### Required work
Any image in the records is to be dropped, and everything else duplicated precisely.

### Dataset
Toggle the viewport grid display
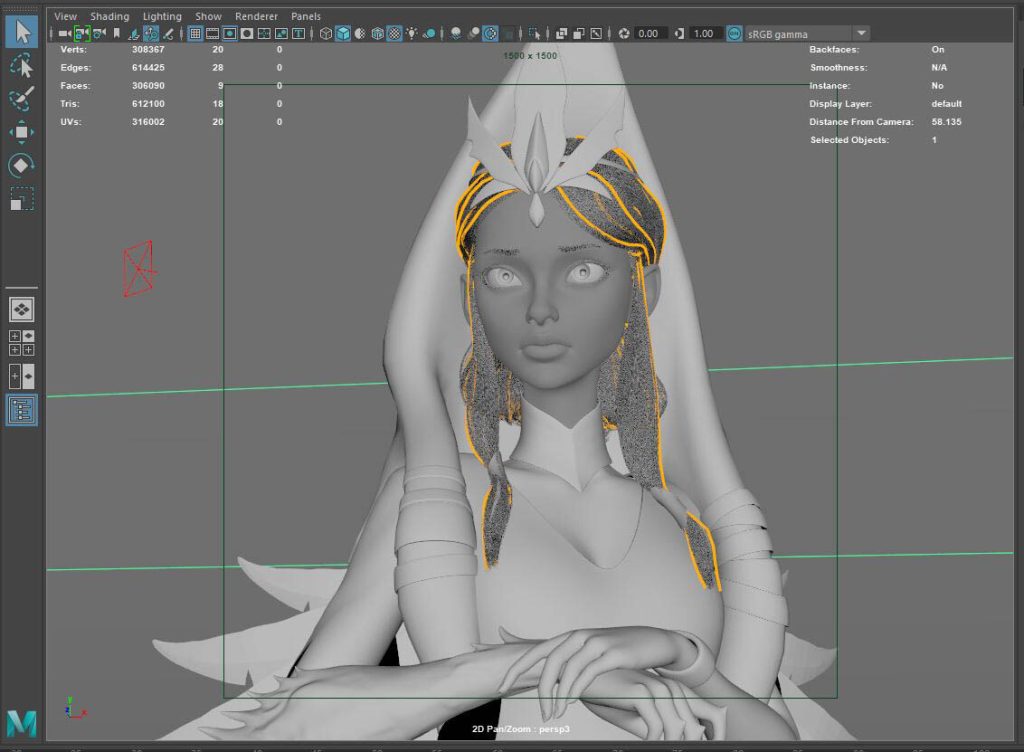Image resolution: width=1024 pixels, height=752 pixels. tap(195, 33)
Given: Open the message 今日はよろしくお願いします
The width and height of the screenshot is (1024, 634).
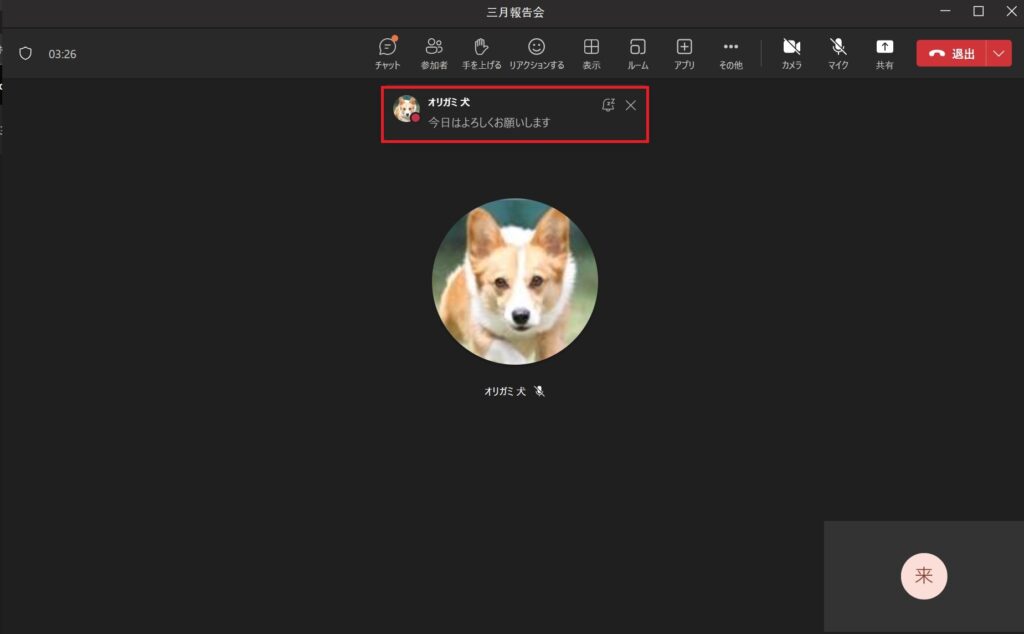Looking at the screenshot, I should [x=489, y=122].
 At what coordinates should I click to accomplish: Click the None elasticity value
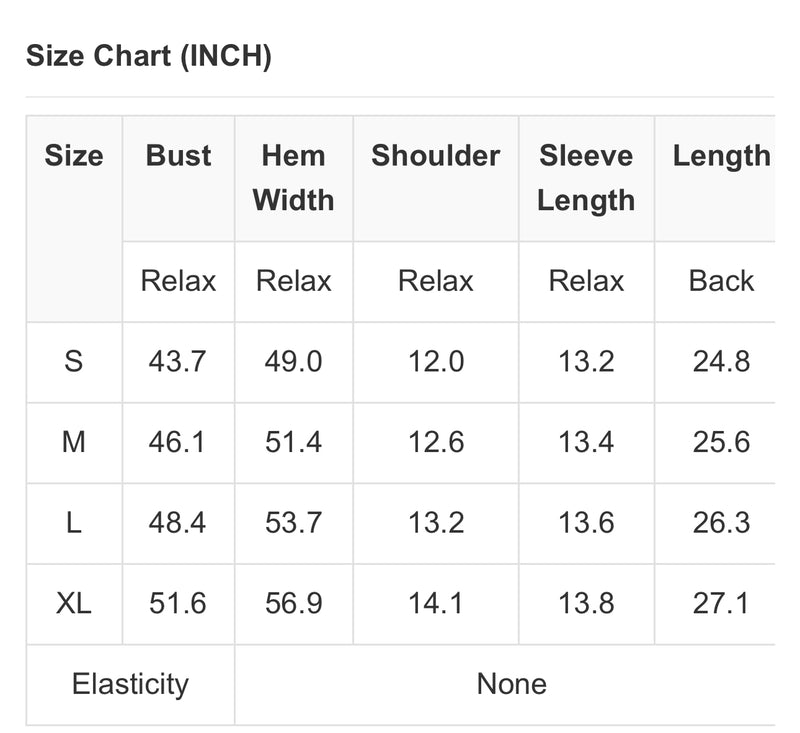pyautogui.click(x=512, y=684)
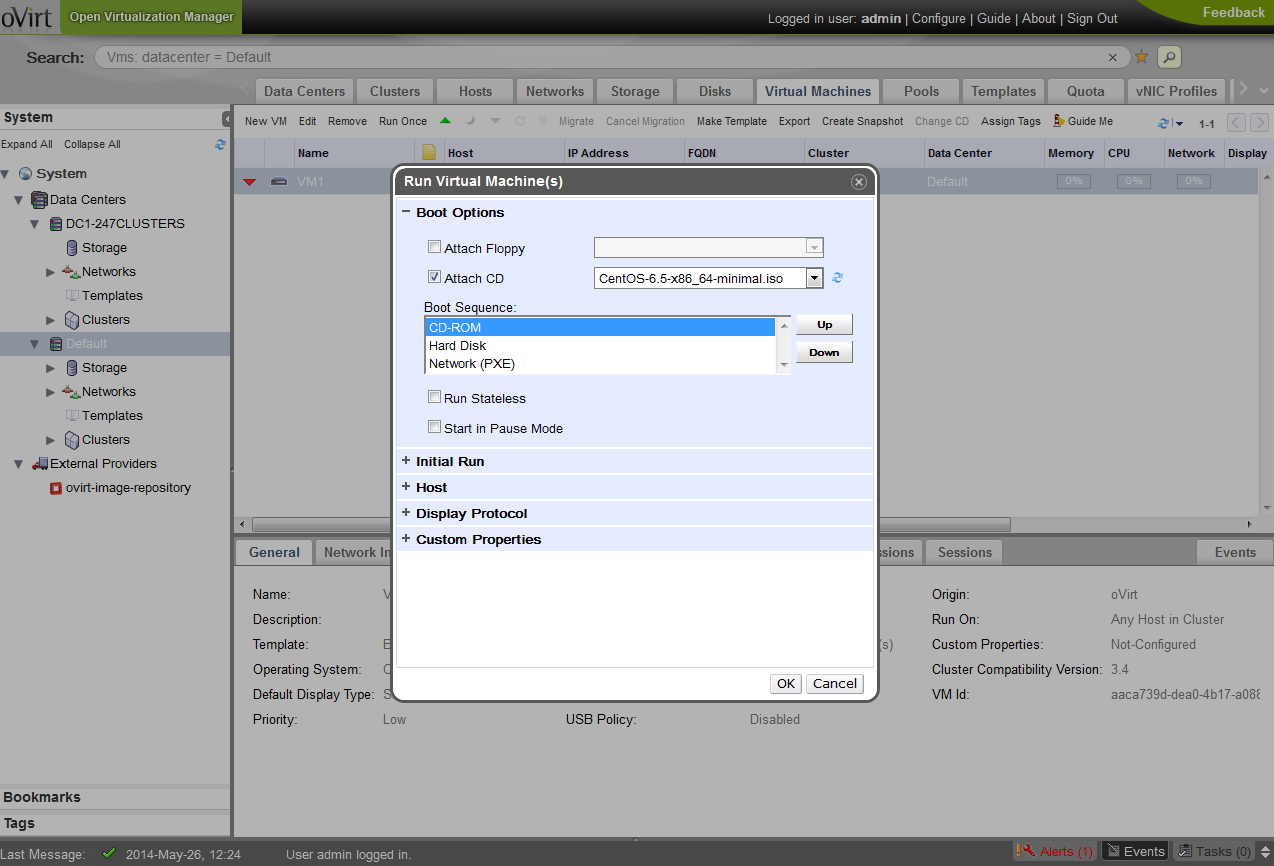Tick the Start in Pause Mode checkbox
The image size is (1274, 866).
434,427
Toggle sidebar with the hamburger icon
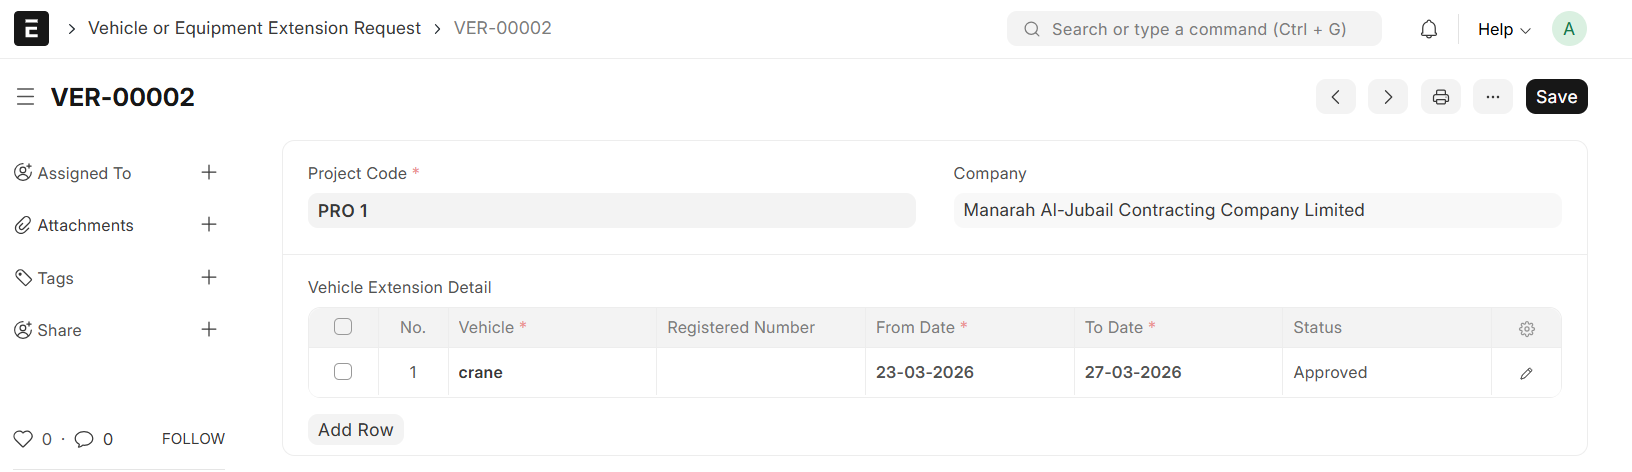This screenshot has width=1632, height=472. pos(26,97)
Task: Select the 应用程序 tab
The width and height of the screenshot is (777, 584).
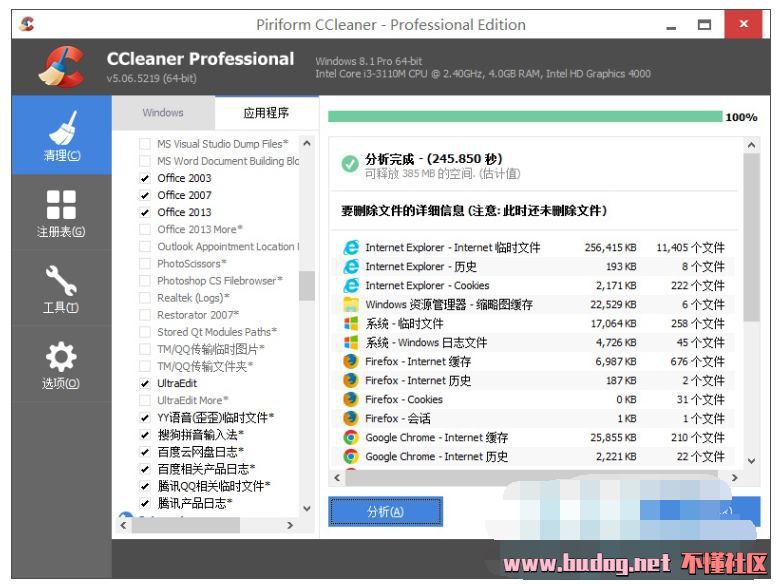Action: pos(266,113)
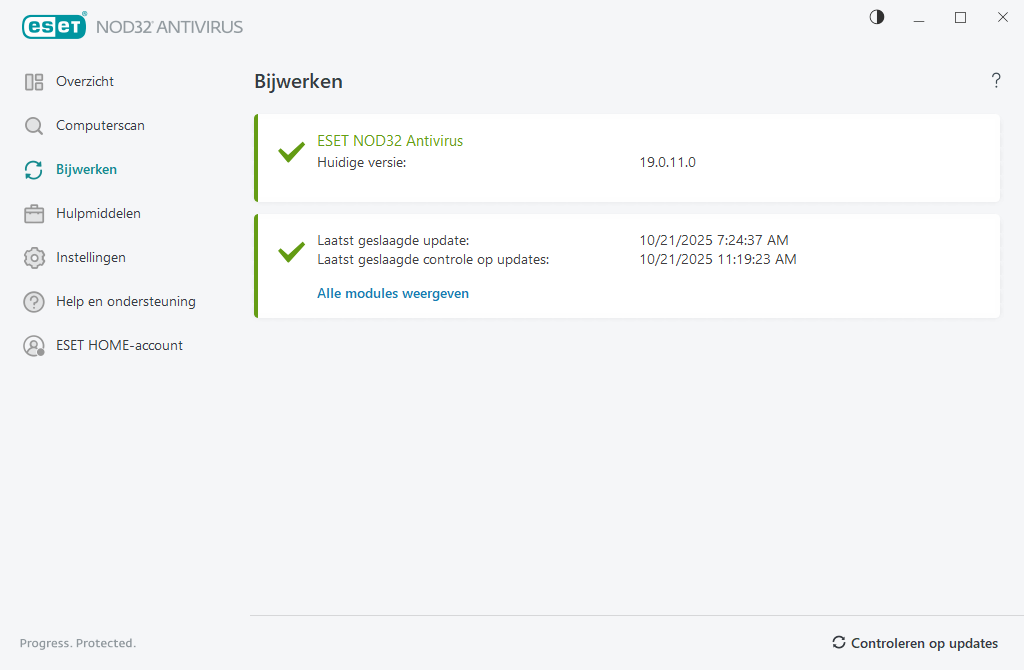
Task: Click the green checkmark beside ESET NOD32 Antivirus
Action: point(291,152)
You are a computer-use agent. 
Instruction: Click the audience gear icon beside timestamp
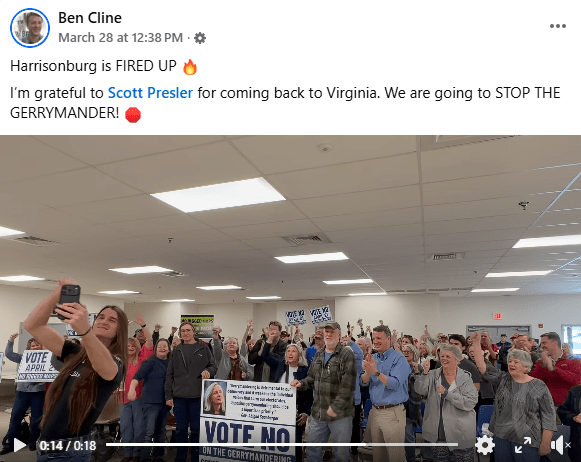tap(200, 38)
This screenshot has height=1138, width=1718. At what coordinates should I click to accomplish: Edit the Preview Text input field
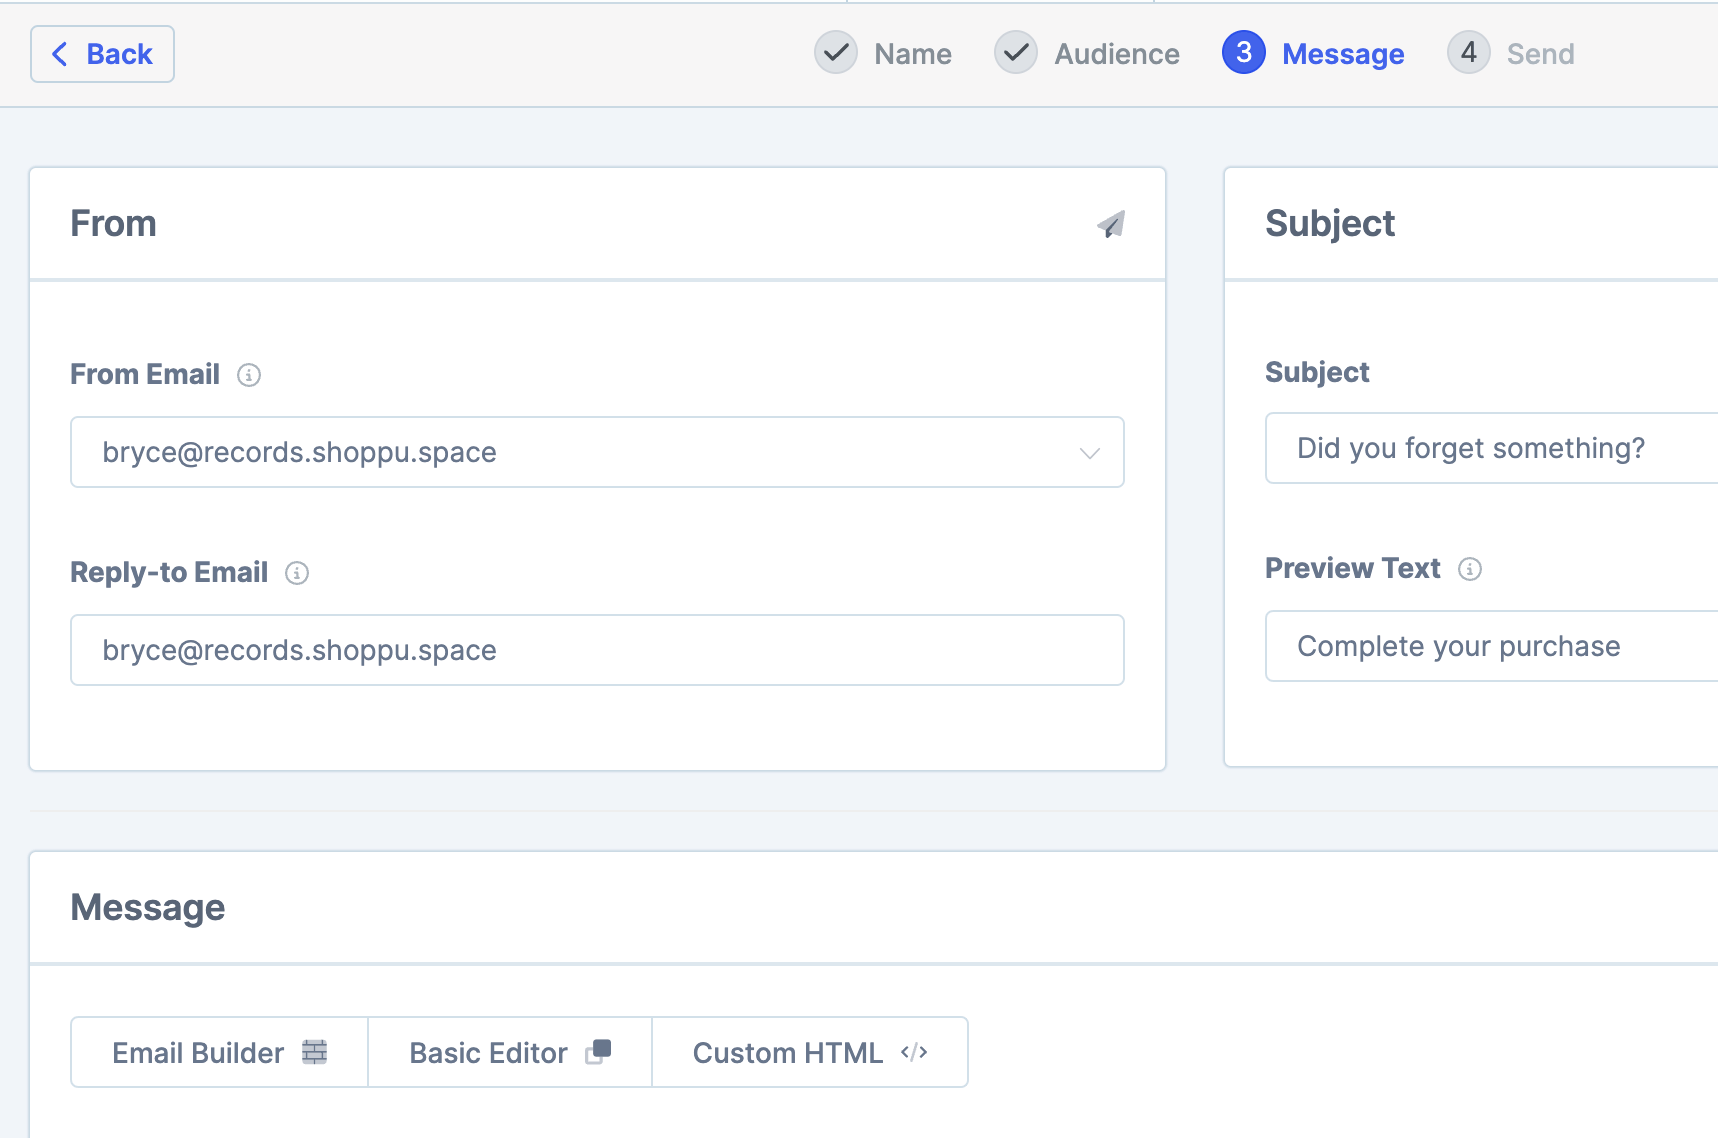click(x=1490, y=646)
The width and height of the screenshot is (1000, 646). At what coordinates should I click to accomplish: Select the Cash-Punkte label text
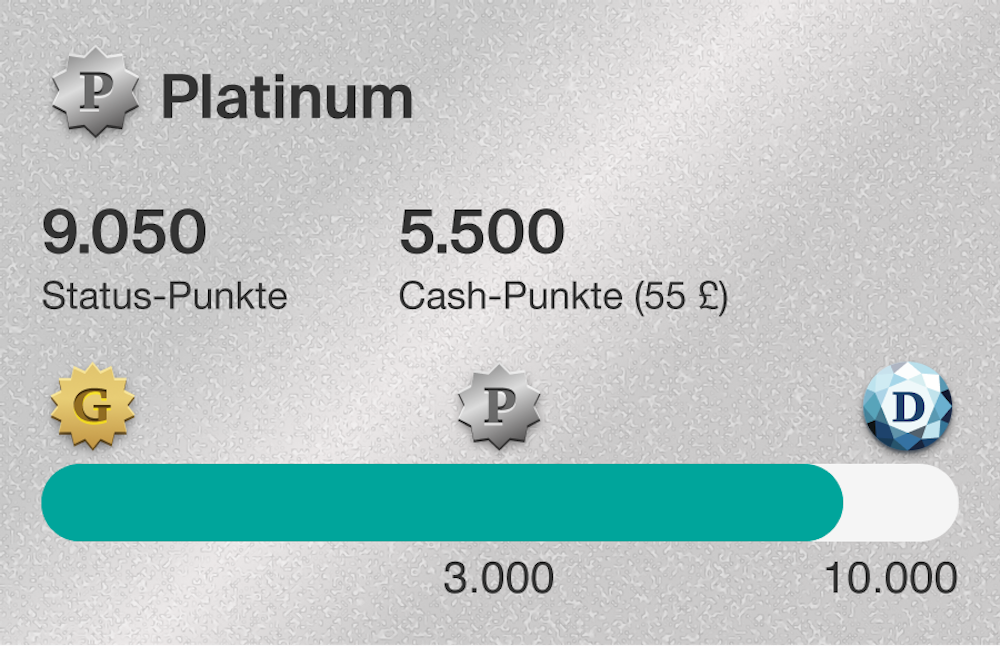pyautogui.click(x=510, y=296)
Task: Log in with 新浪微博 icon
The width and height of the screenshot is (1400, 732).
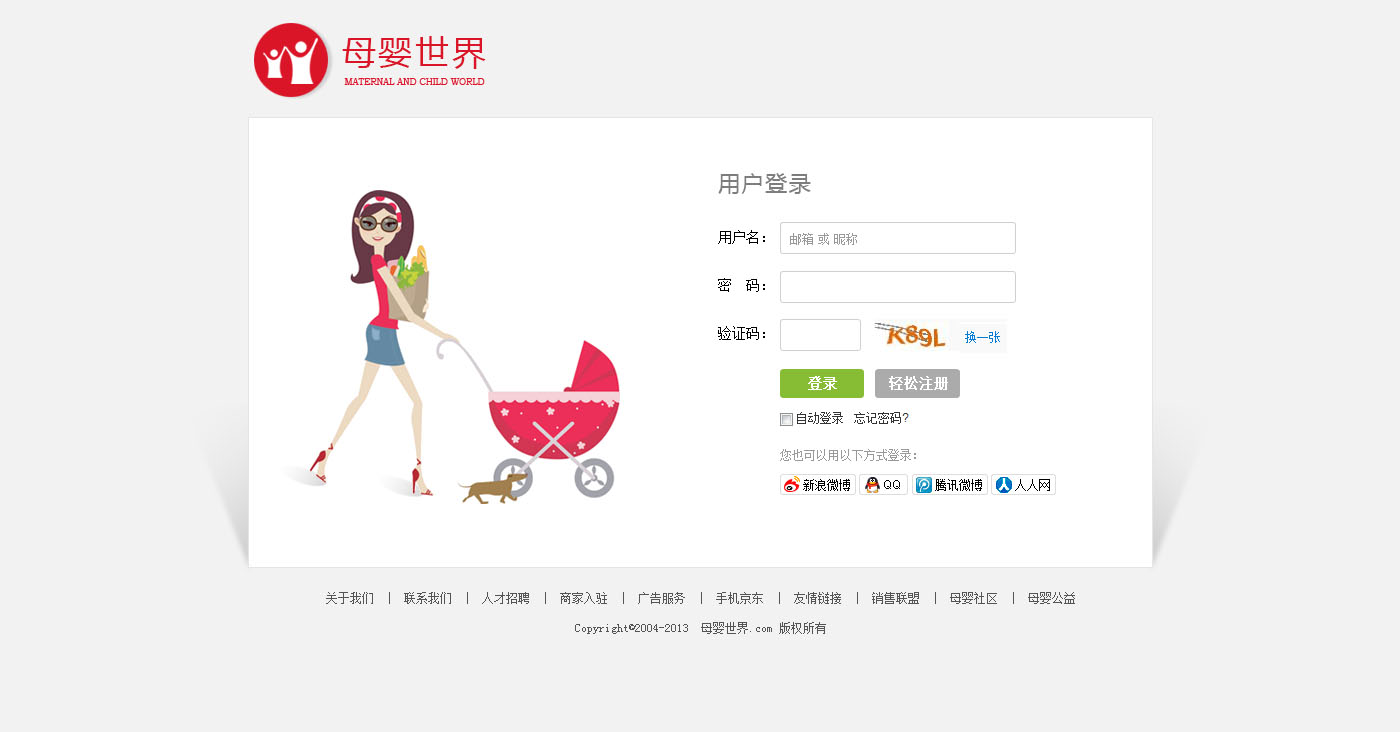Action: (792, 485)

### Exercise solution
Toggle the viewport grid display
Image resolution: width=1024 pixels, height=752 pixels. tap(195, 33)
Given: Open the message 今日はよろしくお願いします
The width and height of the screenshot is (1024, 634).
Looking at the screenshot, I should [x=489, y=122].
 At what coordinates should I click to accomplish: Click the None elasticity value
pyautogui.click(x=512, y=684)
Tick the Start in Pause Mode checkbox
The image size is (1274, 866).
434,427
Toggle sidebar with the hamburger icon
This screenshot has width=1632, height=472. pos(26,97)
Task: Select the 应用程序 tab
The width and height of the screenshot is (777, 584).
Action: pos(266,113)
Task: Click the green checkmark beside ESET NOD32 Antivirus
Action: point(291,152)
You are a computer-use agent. 
Instruction: Click the audience gear icon beside timestamp
tap(200, 38)
This screenshot has height=1138, width=1718. At what coordinates should I click to accomplish: Edit the Preview Text input field
click(x=1490, y=646)
The width and height of the screenshot is (1000, 646). At what coordinates should I click to accomplish: Select the Cash-Punkte label text
pyautogui.click(x=510, y=296)
Task: Log in with 新浪微博 icon
The width and height of the screenshot is (1400, 732).
Action: (792, 485)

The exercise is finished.